Set Index of DataFrame using Existing Column
To set the DataFrame index using existing column in Pandas, call set_index() method on this DataFrame and pass the column name as argument to this method.
In this tutorial, we will learn the syntax of DataFrame.set_index() method and how to use this method to set one of the existing columns as index for this DataFrame.
Syntax
The syntax of pandas DataFrame.set_index() method is
DataFrame.set_index(keys, drop=True, append=False, inplace=False, verify_integrity=False)
where
Parameter | Value | Description |
---|---|---|
keys | label or array-like or list of labels/arrays | This parameter can be either a single column key, a single array of the same length as the calling DataFrame, or a list containing an arbitrary combination of column keys and arrays. Here, “array” encompasses Series, Index, np.ndarray, and instances of Iterator. |
drop | bool. default value is True. | Delete columns to be used as the new index. |
append | bool. default value is False. | Whether to append columns to existing index. |
inplace | bool. default value is False. | If True, modifies the DataFrame in place (do not create a new object). |
verify_integrity | bool.default value is False. | Check the new index for duplicates. Otherwise defer the check until necessary. Setting to False will improve the performance of this method. |
Return Value
- DataFrame or
- None if inplace=True.
Examples
Existing Column as Index for DataFrame
In the following program, we take a DataFrame with three columns and a default index. We then set the index of this DataFrame with the column ‘col_0’.
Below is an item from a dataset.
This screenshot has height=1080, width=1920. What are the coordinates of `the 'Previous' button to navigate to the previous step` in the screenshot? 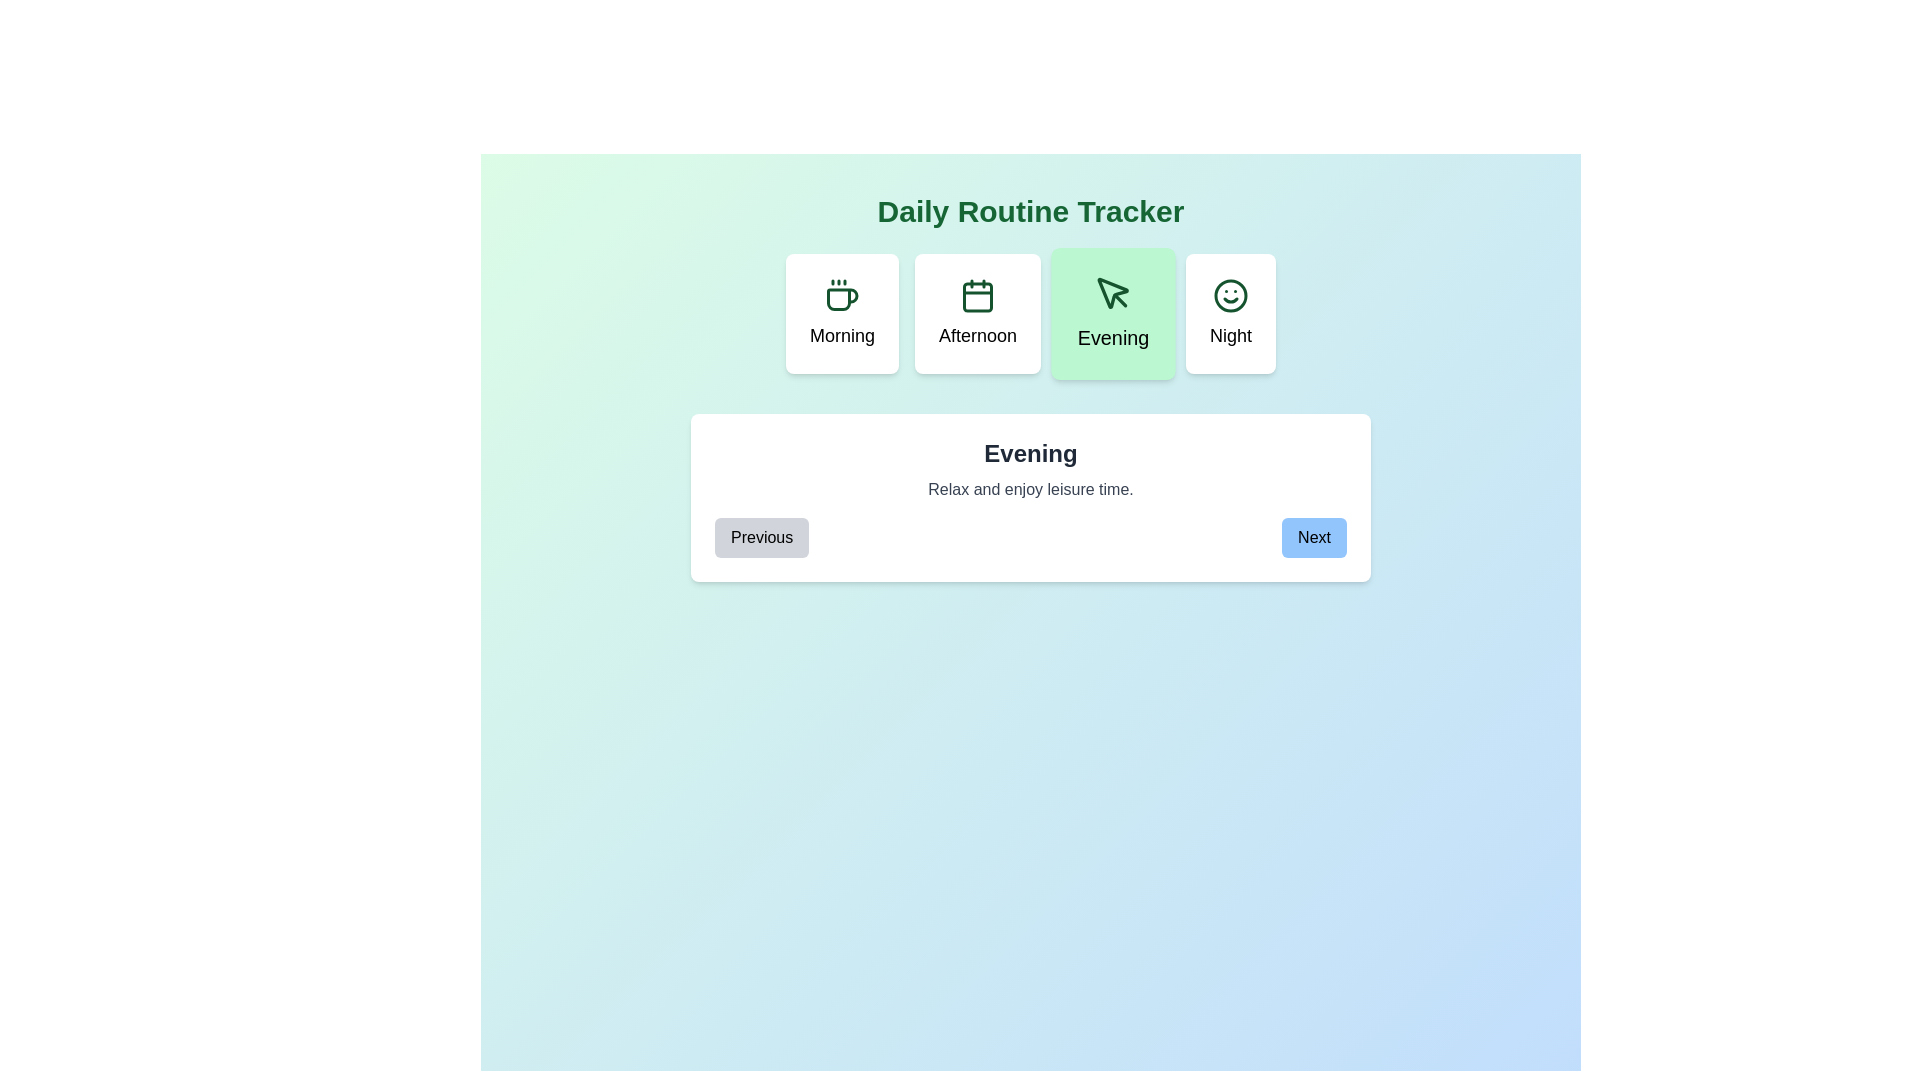 It's located at (761, 536).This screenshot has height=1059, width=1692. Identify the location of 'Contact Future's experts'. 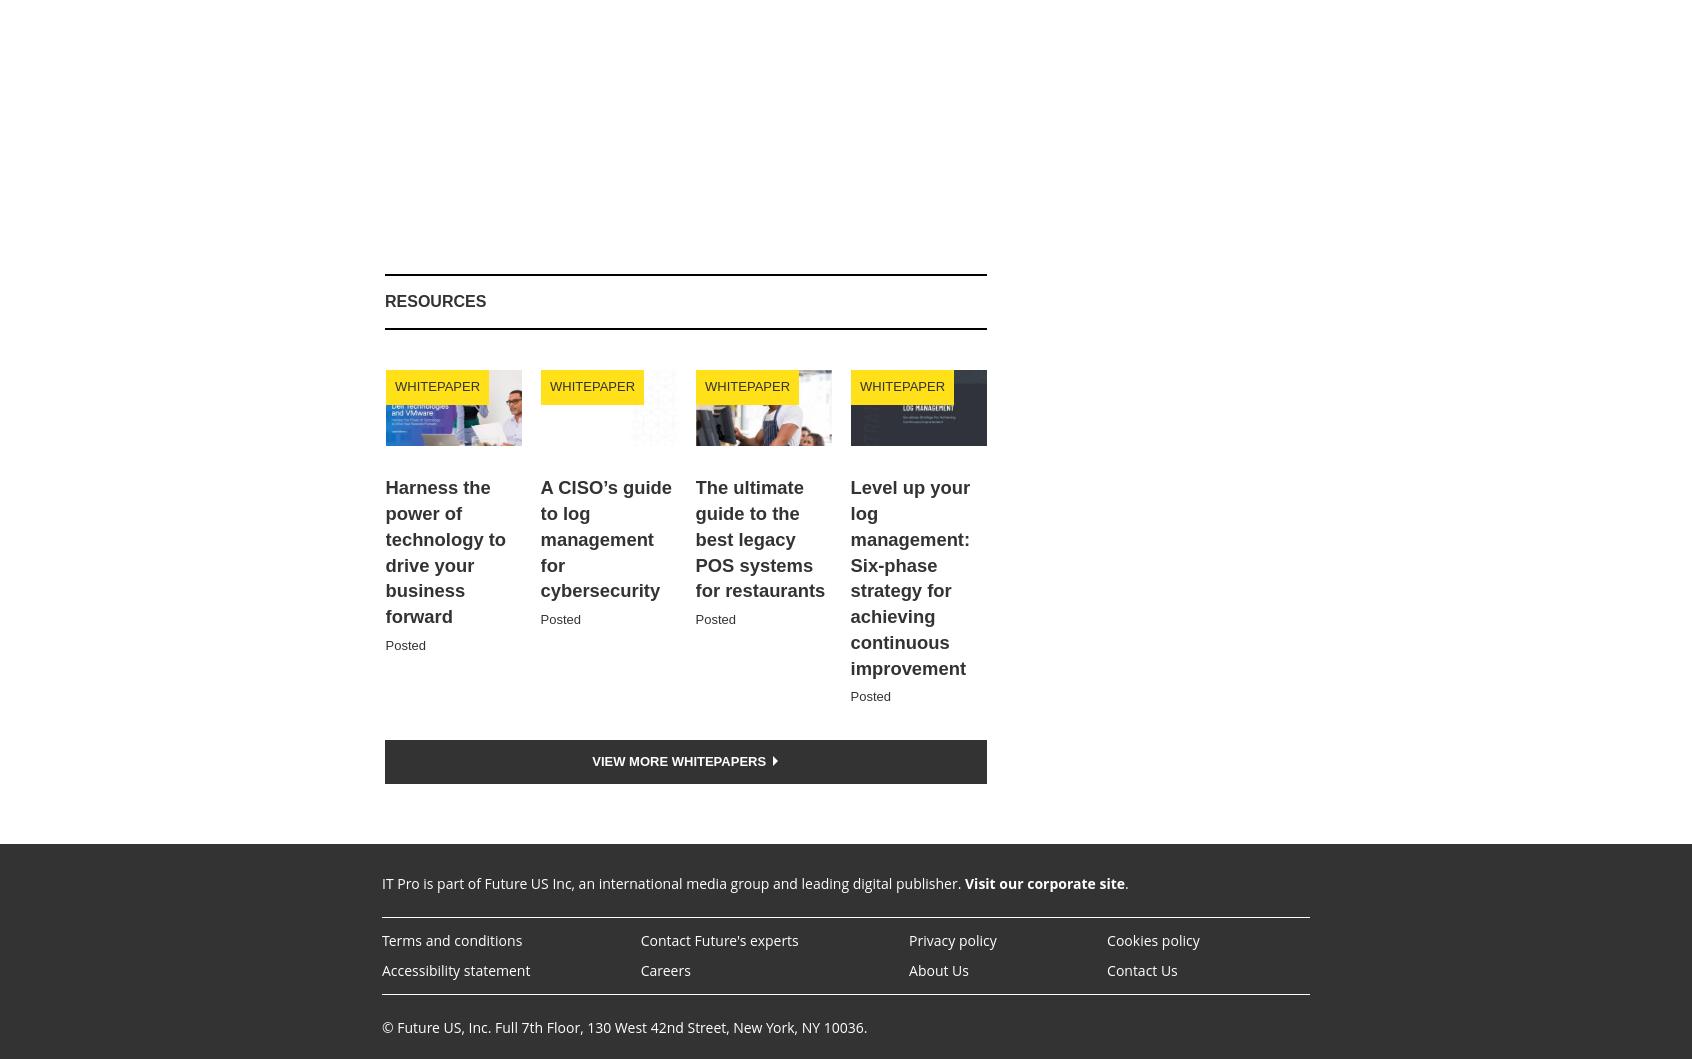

set_index() by default does not modify the original DataFrame, but returns the result as DataFrame with the new index.
Example.py
import pandas as pd
data = {'col_1': [10, 20, 30], 'col_2': [40, 50, 60]}
df = pd.DataFrame(data)
result = df.set_index('col_1')
print('Original DataFrame')
print(df)
print('\nResulting DataFrame')
print(result)
Output
Original DataFrame
col_1 col_2
0 10 40
1 20 50
2 30 60
Resulting DataFrame
col_2
col_1
10 40
20 50
30 60
Set Column as Index In-place
We can modify the original DataFrame by passing True for the parameter inplace
.
Example.py
import pandas as pd
data = {'col_1': [10, 20, 30], 'col_2': [40, 50, 60]}
df = pd.DataFrame(data)
df.set_index('col_1', inplace=True)
print(df)
Output
col_2
col_1
10 40
20 50
30 60
Set Multiple Columns as Index
We can also use multiple columns of this DataFrame to set index for this DataFrame.
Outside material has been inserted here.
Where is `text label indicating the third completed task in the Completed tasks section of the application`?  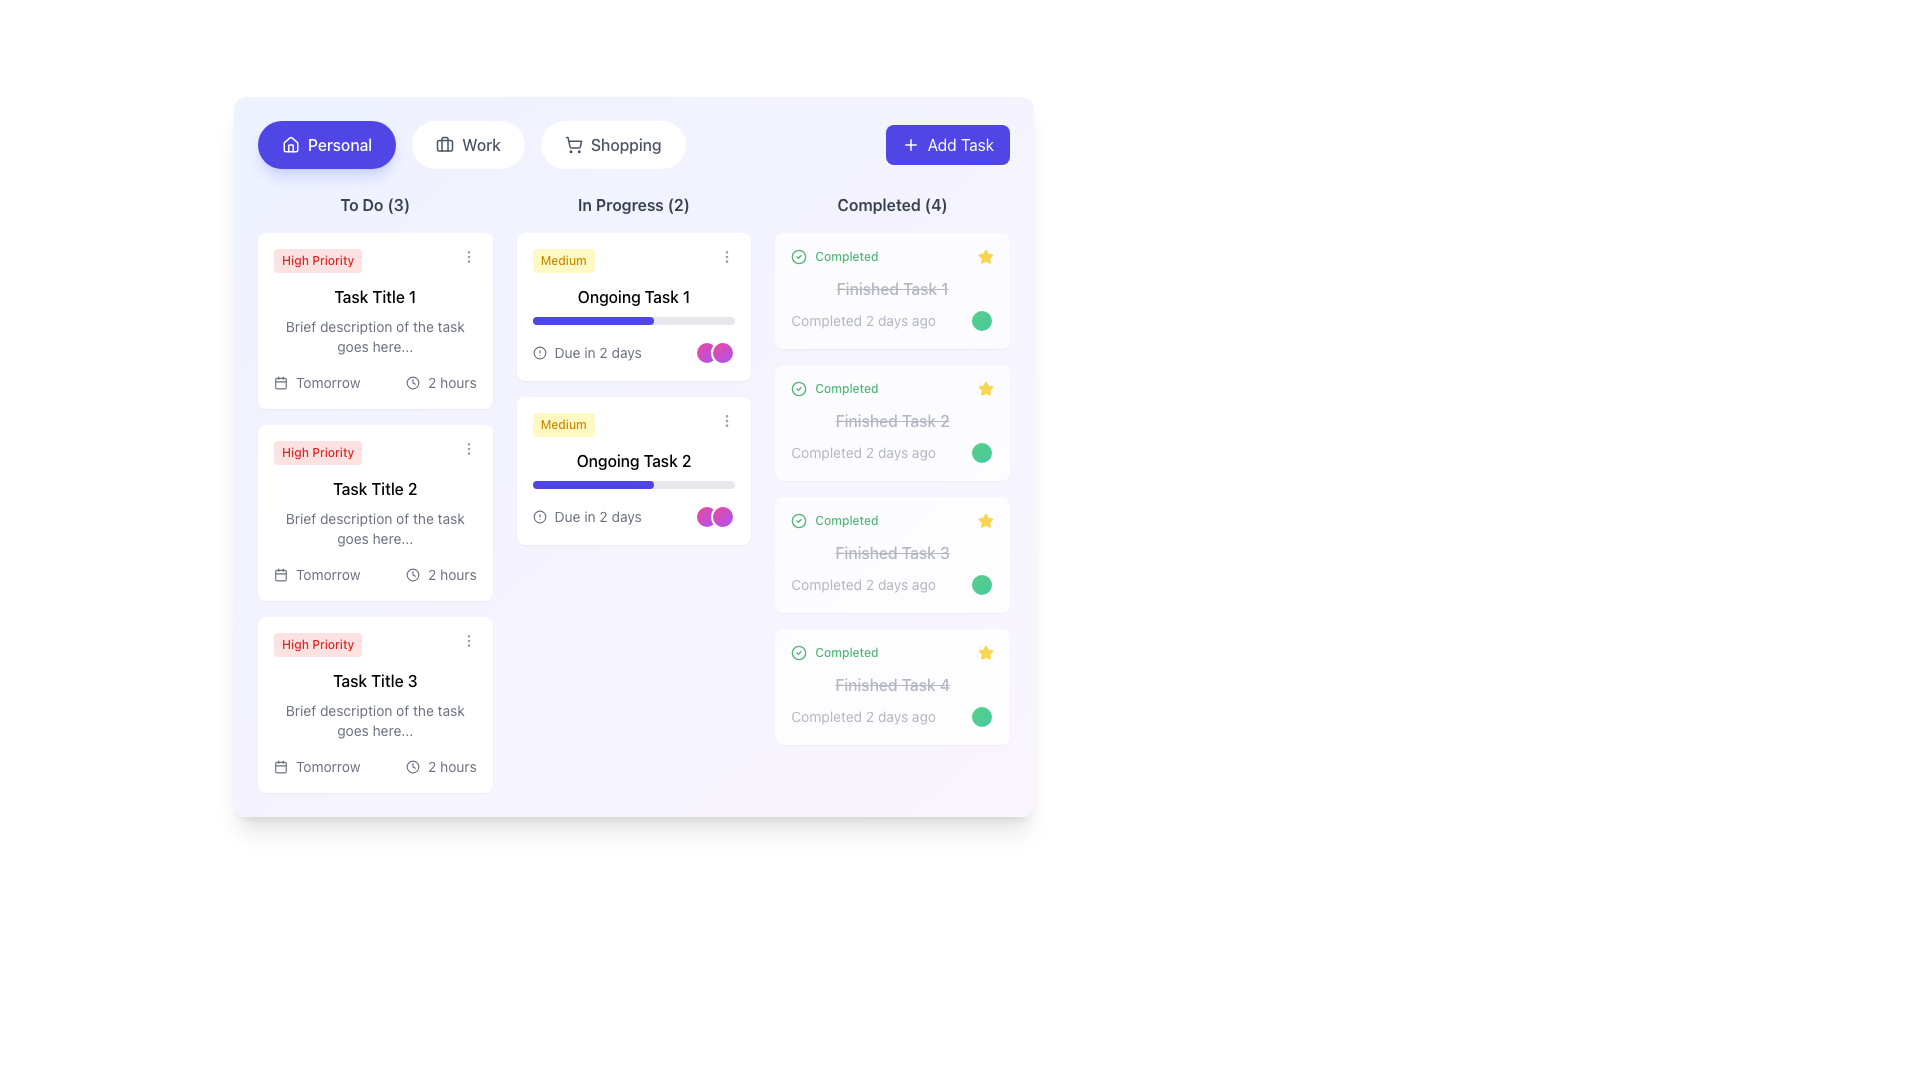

In the following program, we take a DataFrame with columns: col_1, col_2 and col_3. We use col_1 and col_2 for the index of this DataFrame.
Example.py
import pandas as pd
data = {'col_1': [10, 20, 30], 'col_2': [40, 50, 60], 'col_3': [70, 80, 90]}
df = pd.DataFrame(data)
df.set_index(['col_1', 'col_2'], inplace=True)
print(df)
Output
col_3
col_1 col_2
10 40 70
20 50 80
30 60 90
Create a MultiIndex using an Index and a column:
Append Column to Index of DataFrame
We can also append a column to the existing index of this DataFrame by passing True for append
parameter to set_index() method.
Example.py
import pandas as pd
data = {'col_1': [10, 20, 30], 'col_2': [40, 50, 60], 'col_3': [70, 80, 90]}
df = pd.DataFrame(data)
df.set_index('col_1', inplace=True, append=True)
print(df)
Output
col_2 col_3
col_1
0 10 40 70
1 20 50 80
2 30 60 90
Conclusion
In this Pandas Tutorial, we learned the syntax of DataFrame.set_index() method and how to use this method to set existing columns of this DataFrame as index.